Gaming is a performance metric that matters to the majority of DIY consumers, especially to the enthusiast crowd that TweakTown caters to. Very good gaming performance for this hardware configuration. It’s the second-best we’ve ever recorded for an IG5236 powered SSD. Here again, we see that although B47R is awesome flash, BiCS is still better, as demonstrated by Plextor’s IG5236 powered M10P.
PCM10 Storage Tests
PCMark 10 Storage Test is the most advanced and most accurate real-world consumer storage test ever made. There are four different tests you can choose from; we run two of them.
The Full System Drive Benchmark and the Quick System Drive Benchmark. The Full System Drive Benchmark writes 204 GB of data over the duration of the test. The Quick System Drive Benchmark writes 23 GB of data over the duration of the test. These tests directly correlate with mainstream user experience.
PCMark 10 Full System Drive Benchmark
Earlier, we predicted its stellar QD1 random read performance would translate to superior consumer workload performance. Well, there you have it. The 2TB FX900 Pro delivers one of the best consumer workload performances we’ve ever seen, placing fifth on our chart of 51 drives. Impressive.
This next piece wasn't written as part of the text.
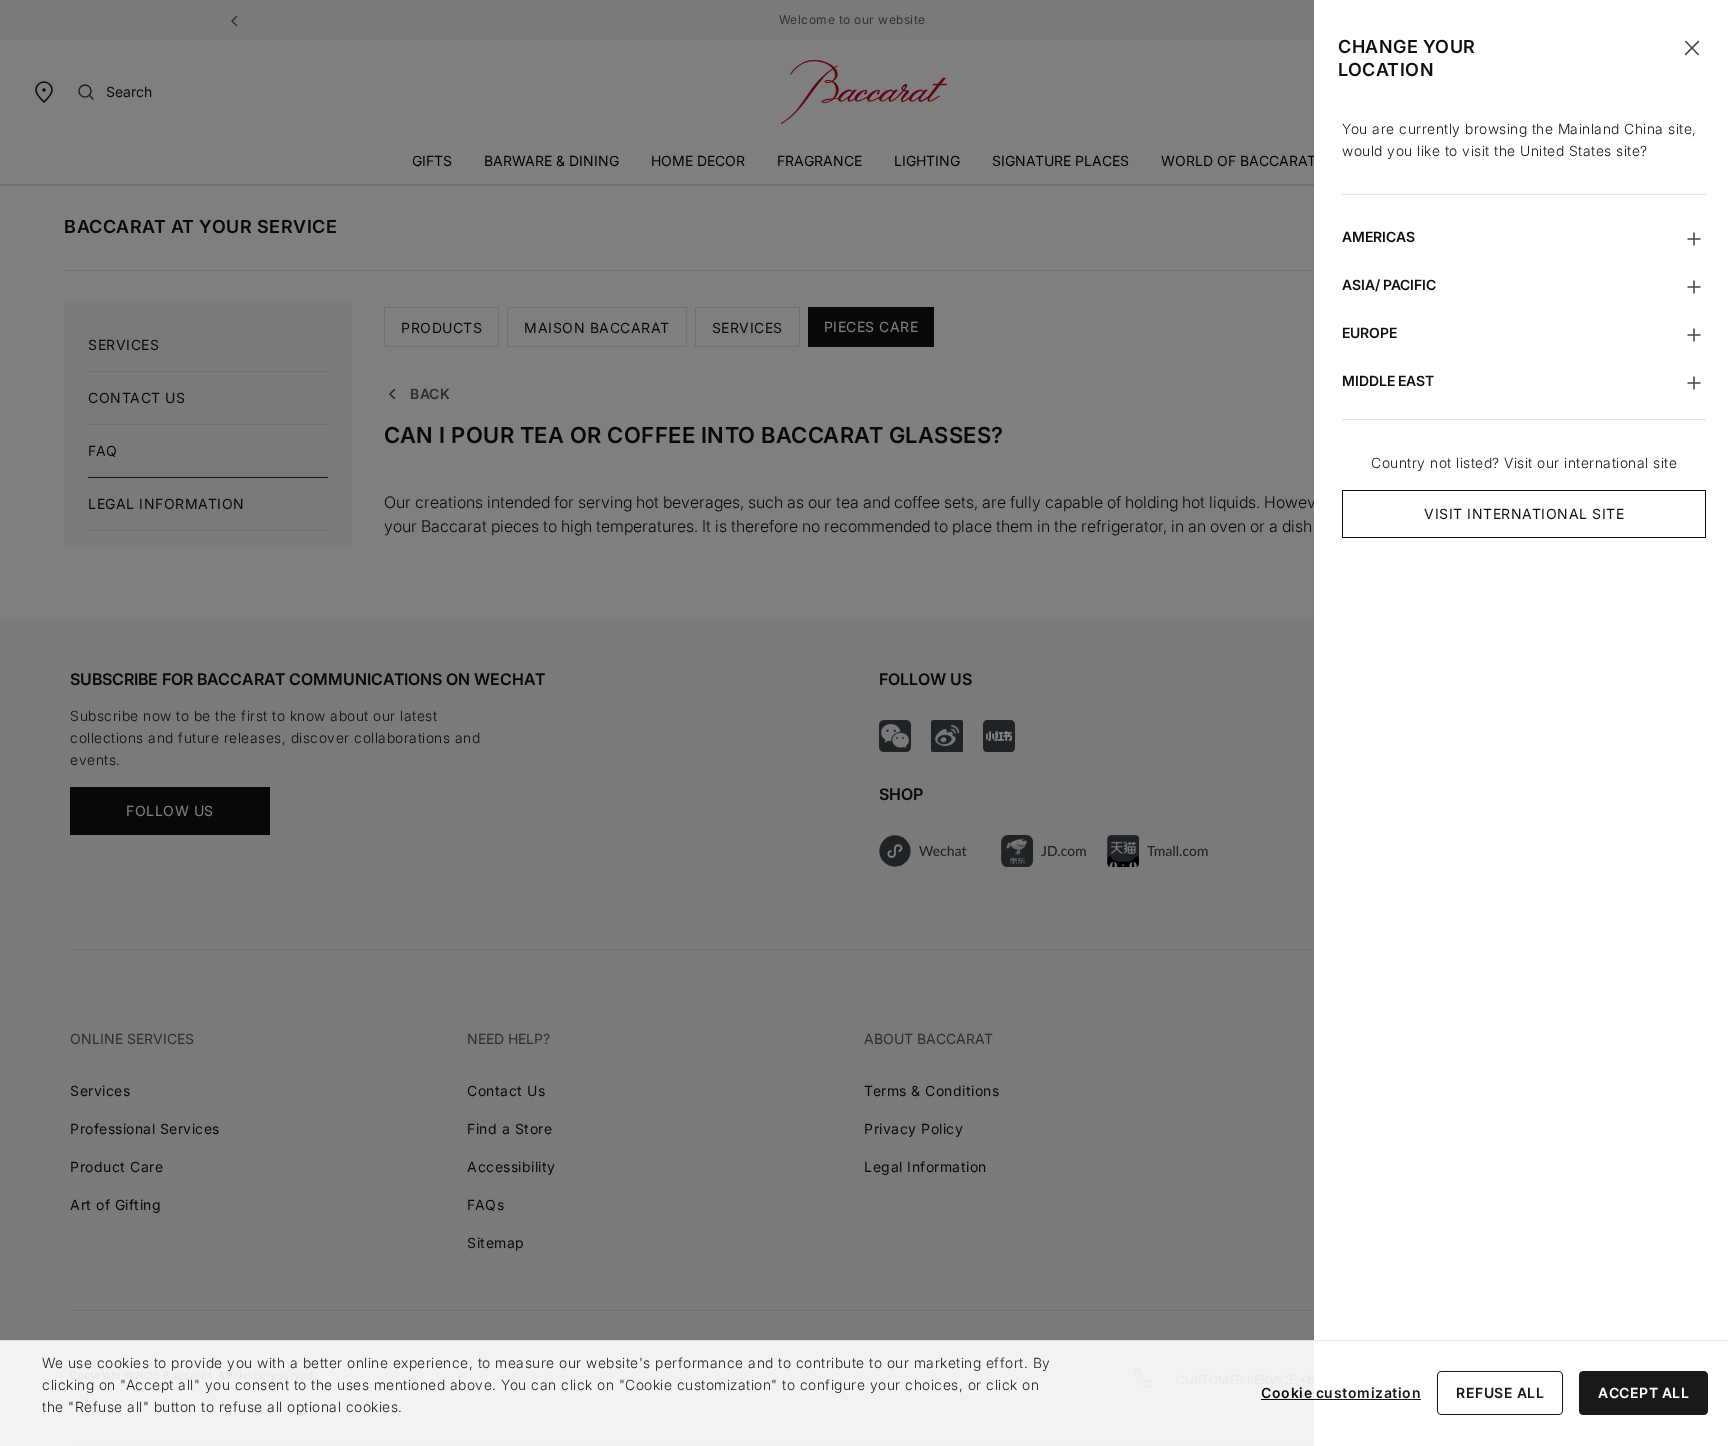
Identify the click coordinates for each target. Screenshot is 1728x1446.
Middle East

PCMark 10 Quick System Drive Benchmark
Again, stellar performance here where it matters most. It is by far the best we’ve seen from any IG5236/B47R based SSD. The best performance to date for any non-BiCS arrayed SSD.
HP’s newest enthusiast NVMe SSD, the FX900 Pro, is overall one of the top four performing flash-based SSDs ever made. Period. We applaud HP for going with this potent hardware configuration as it’s not only essentially as good as it gets in terms of performance that matters, it’s also priced oh so right. An SSD with the kind of real-world performance the HP SSD FX900 2TB has to offer for a little over 12 cents per gigabyte is what we have to call the complete package. Amazing really.
We rank SSDs in terms of overall user experience (performance where it matters most) as expressed by PCMark 10 storage and 3DMark gaming storage tests. We consider a user experience score of 11K or more to verify an SSD as a TweakTown Elite performer. A user experience score of 12.5K speaks volumes as it’s the fourth-best of the 51 SSDs that comprise our chart. This is a testament to the prowess of InnoGrit’s IG5236 controller. Powerful.
We had to wait for years for HP to get onboard with PCIe Gen4 SSDs, but the wait turned out to be well worth it, as exemplified by the FX900 Pro 2TB SSD we had the pleasure of testing today. HP’s newest is overall the fourth-best performing flash-based SSD we’ve tested to date, making it TweakTown Elite and earning it our highest award.